--- Direction ---
Please copy out every line below word for word, leaving out the pictures.

--- Given information ---

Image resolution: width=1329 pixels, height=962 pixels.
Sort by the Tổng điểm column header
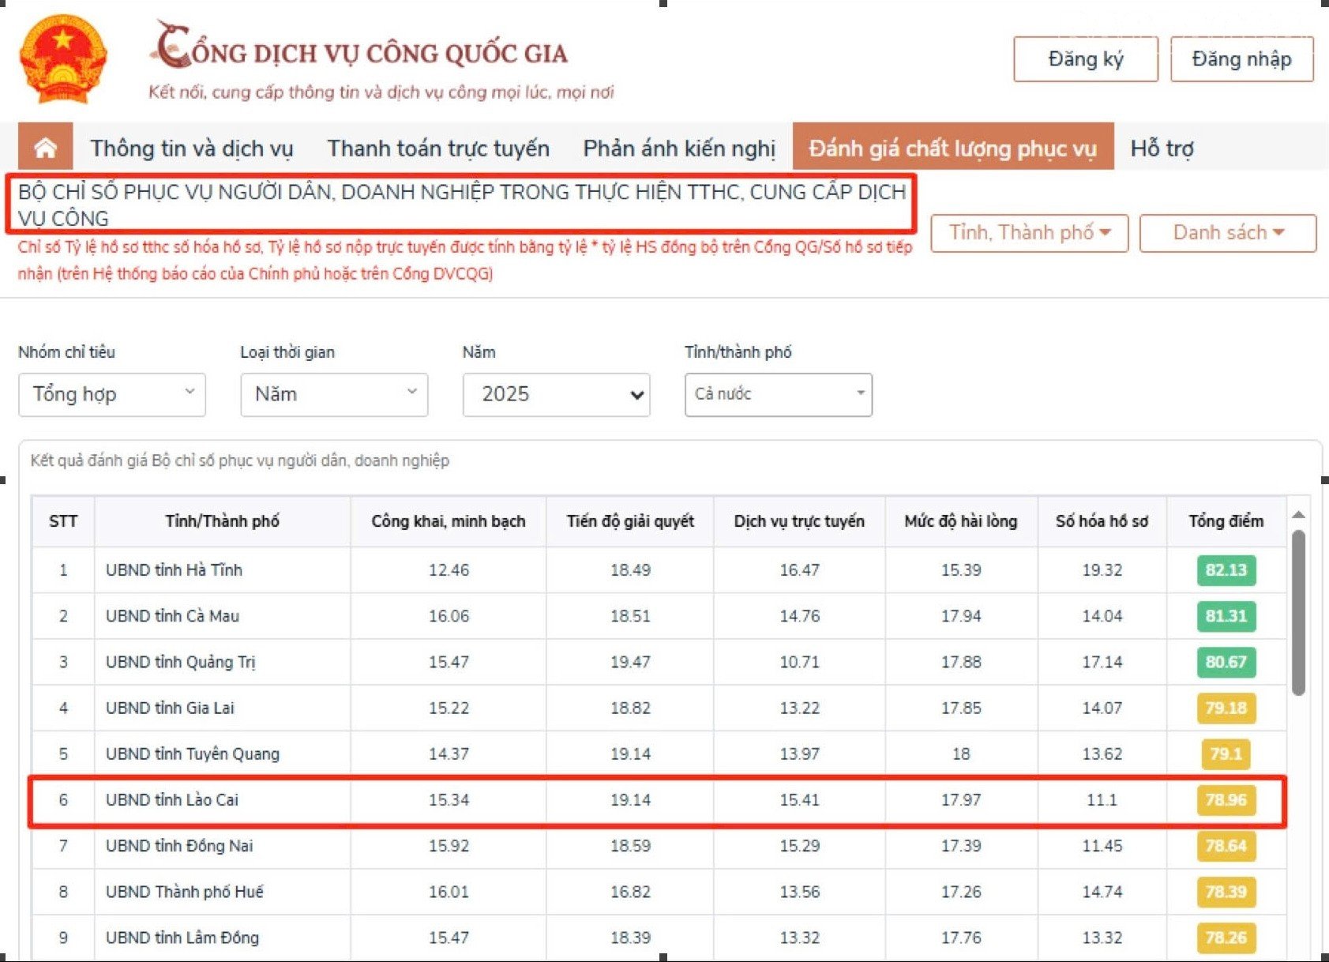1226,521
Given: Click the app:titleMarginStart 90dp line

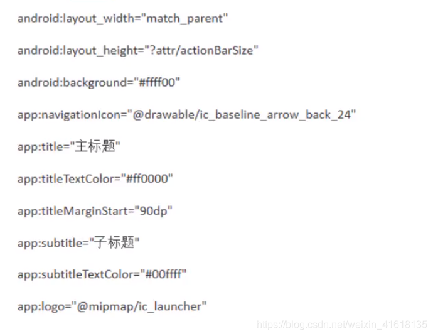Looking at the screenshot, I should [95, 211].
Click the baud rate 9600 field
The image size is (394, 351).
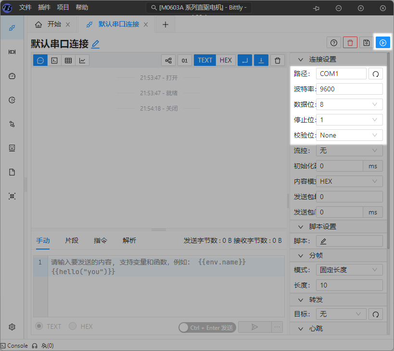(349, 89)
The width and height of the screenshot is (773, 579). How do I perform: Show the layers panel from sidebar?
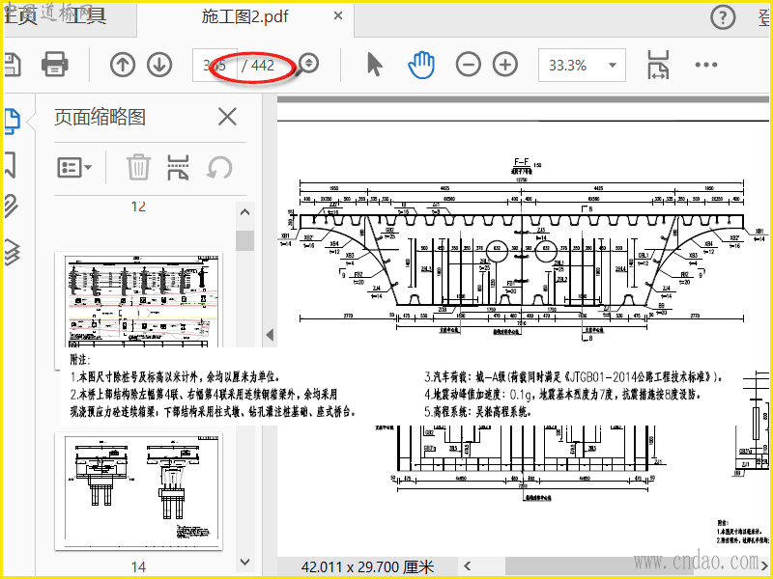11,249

--- Exercise response ---
Image resolution: width=1329 pixels, height=962 pixels.
Sort by the Tổng điểm column header
1226,521
Given: Click the app:titleMarginStart 90dp line

Looking at the screenshot, I should [95, 211].
Click the baud rate 9600 field
The image size is (394, 351).
(349, 89)
The width and height of the screenshot is (773, 579). How do I perform: Show the layers panel from sidebar?
11,249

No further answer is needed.